> **PROBLEM REQUIREMENTS**:
Could you transcribe exactly the lines from the one containing "Task: Click the Refresh text link" through the last line of the records below, leaving out the pictures?

==== INPUT RECORDS ====

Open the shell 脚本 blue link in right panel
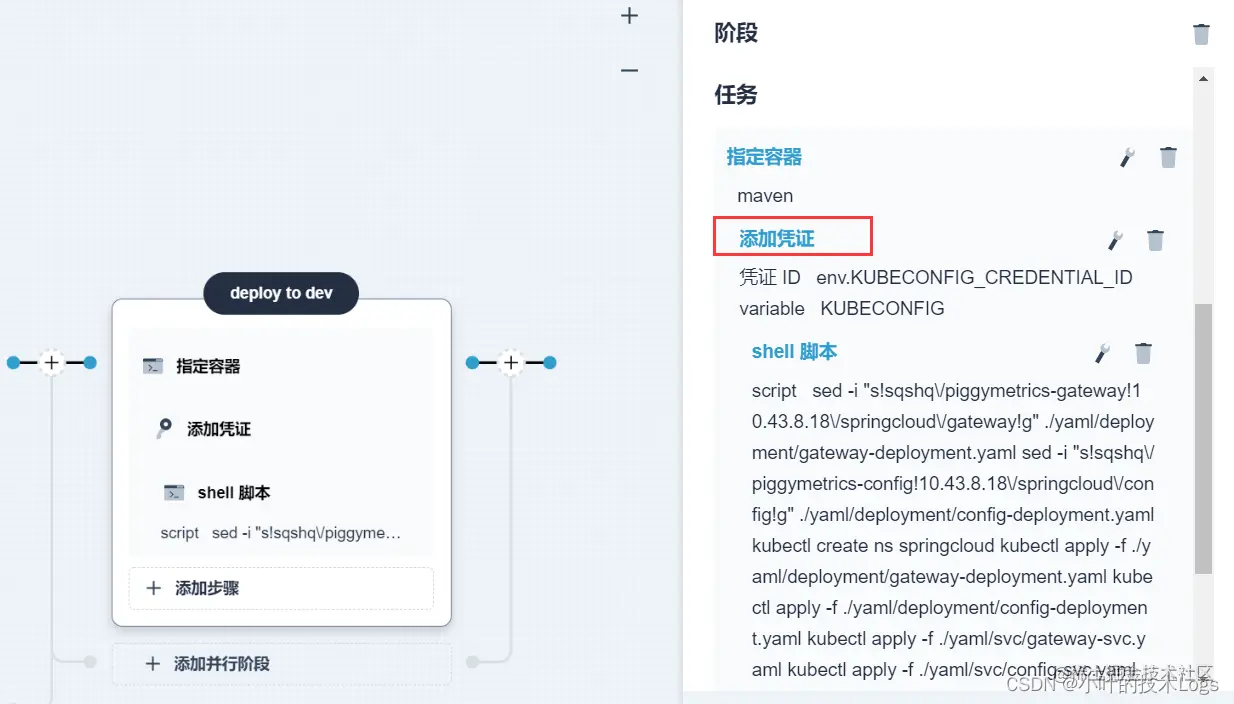 click(791, 352)
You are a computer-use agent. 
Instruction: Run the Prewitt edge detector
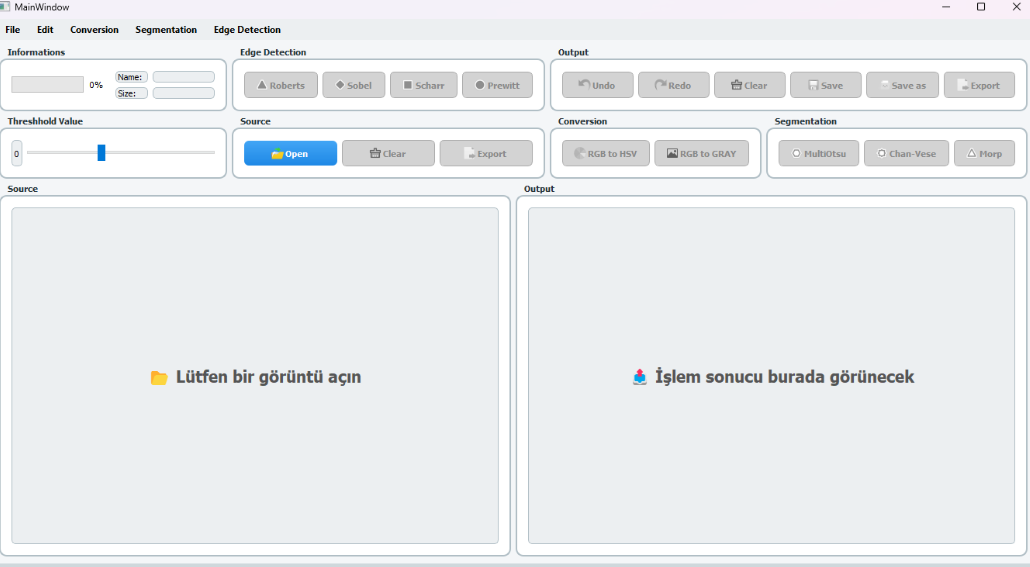click(x=497, y=85)
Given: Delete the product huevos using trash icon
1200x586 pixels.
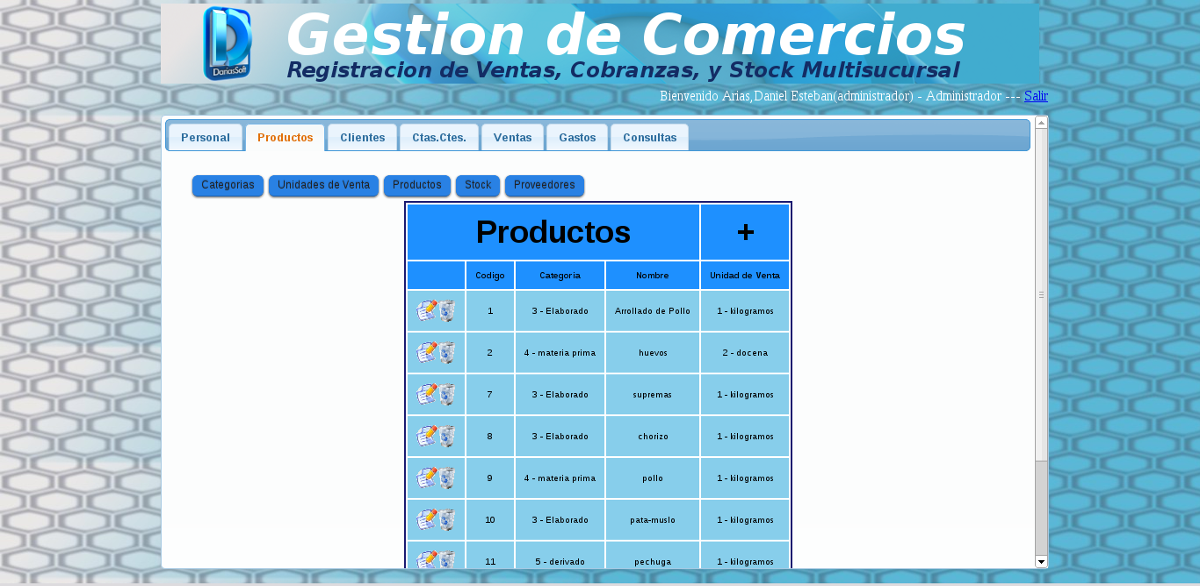Looking at the screenshot, I should pos(448,352).
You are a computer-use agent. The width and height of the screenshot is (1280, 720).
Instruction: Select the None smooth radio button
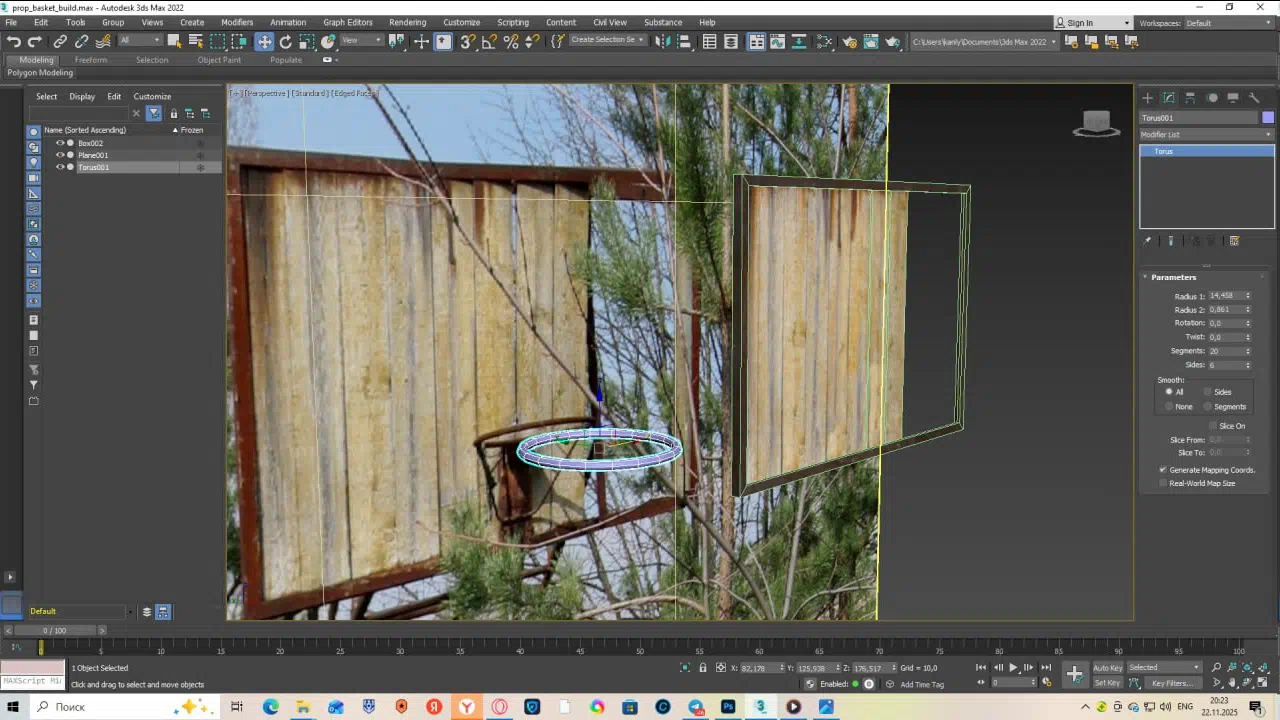1169,406
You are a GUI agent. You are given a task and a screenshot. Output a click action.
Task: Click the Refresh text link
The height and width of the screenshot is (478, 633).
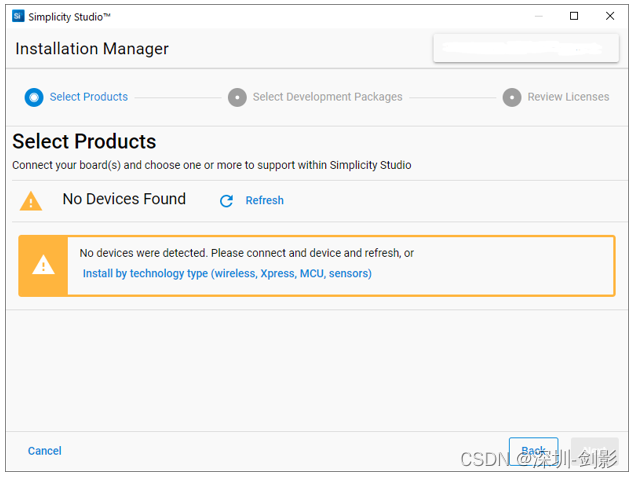(264, 201)
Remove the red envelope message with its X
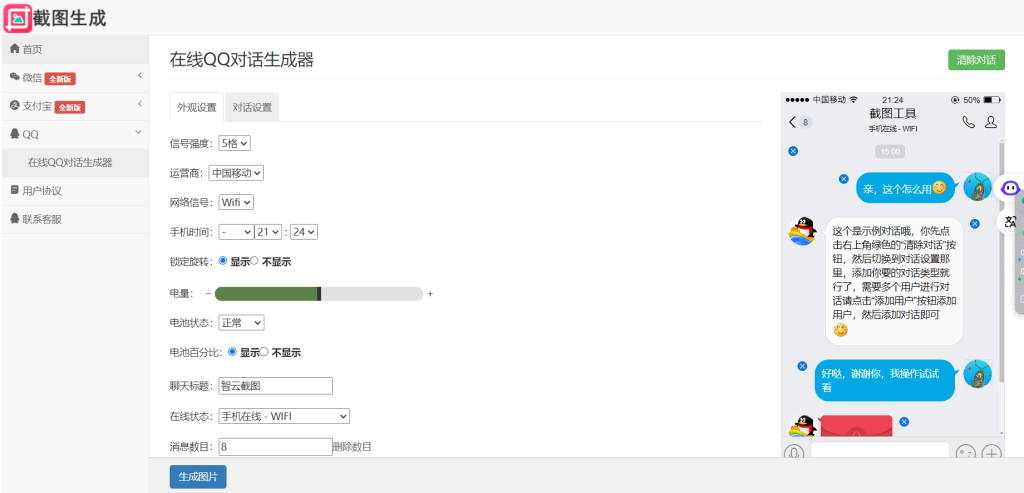 click(904, 422)
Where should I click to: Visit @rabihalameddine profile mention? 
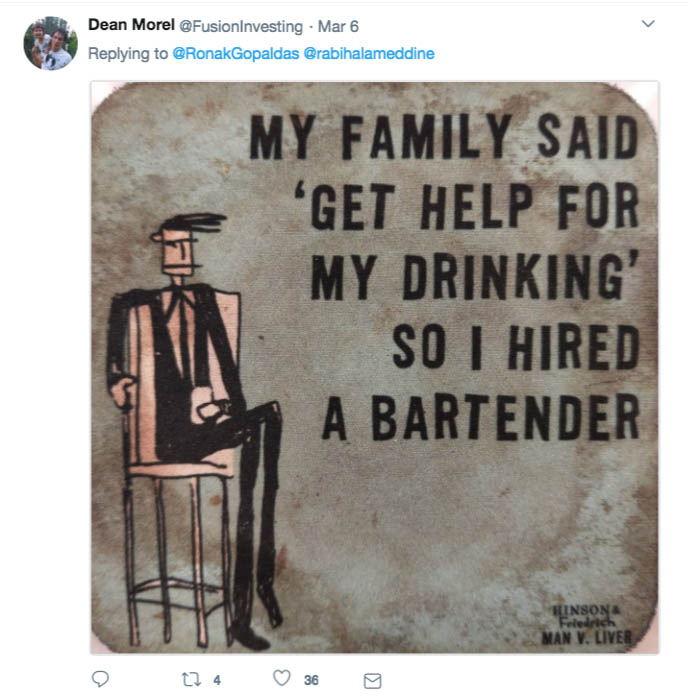click(366, 54)
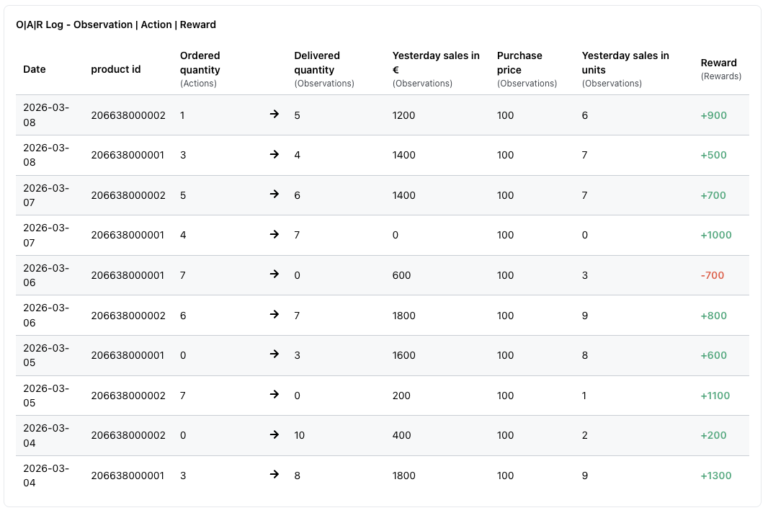Click the red -700 reward value

coord(712,275)

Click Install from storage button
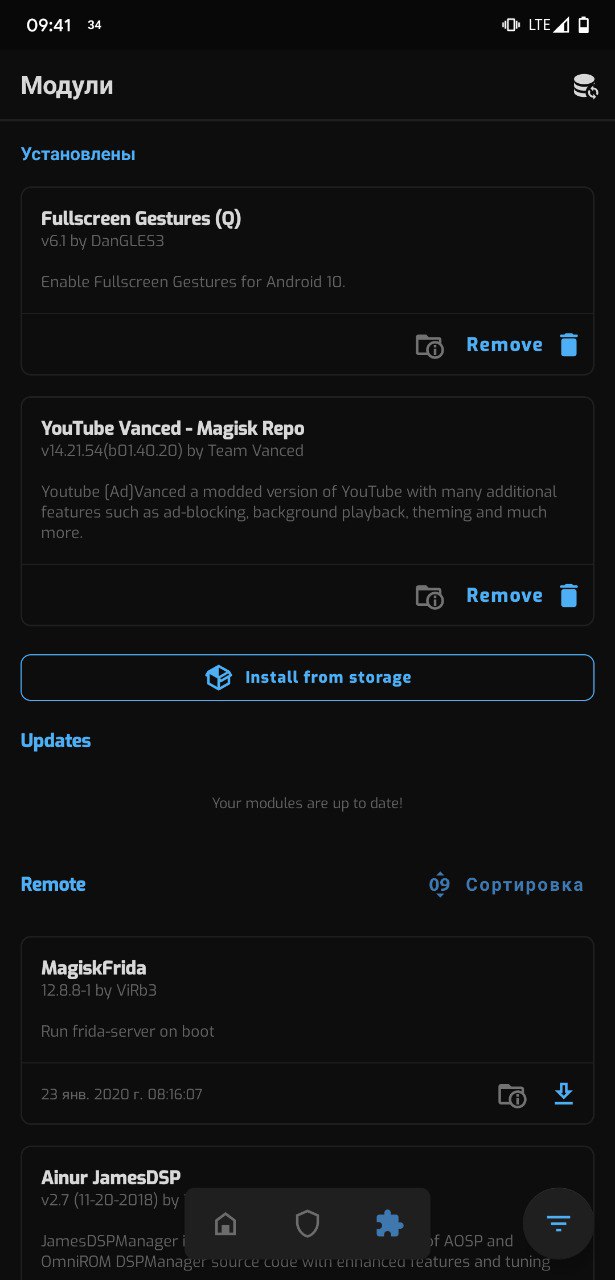(x=307, y=678)
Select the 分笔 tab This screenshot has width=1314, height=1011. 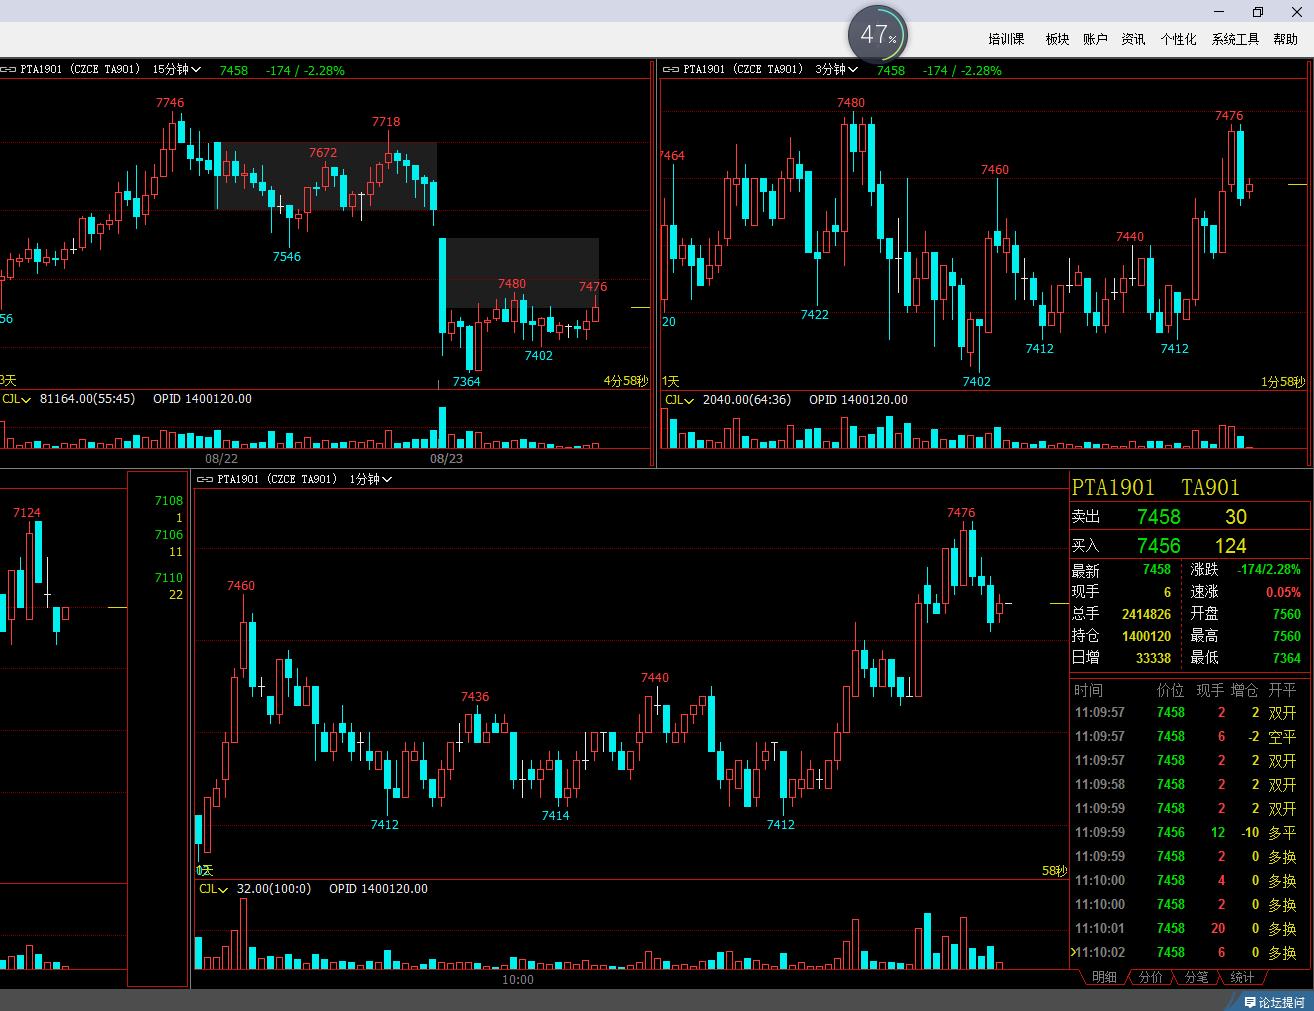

====

> **TASK RESULT**:
Task: Click the Refresh text link
The height and width of the screenshot is (478, 633).
(264, 201)
Remove the red envelope message with its X
 click(904, 422)
Where should I click to: Visit @rabihalameddine profile mention? 
click(366, 54)
Click the red -700 reward value

coord(712,275)

Click Install from storage button
(x=307, y=678)
Select the 分笔 tab This screenshot has width=1314, height=1011. 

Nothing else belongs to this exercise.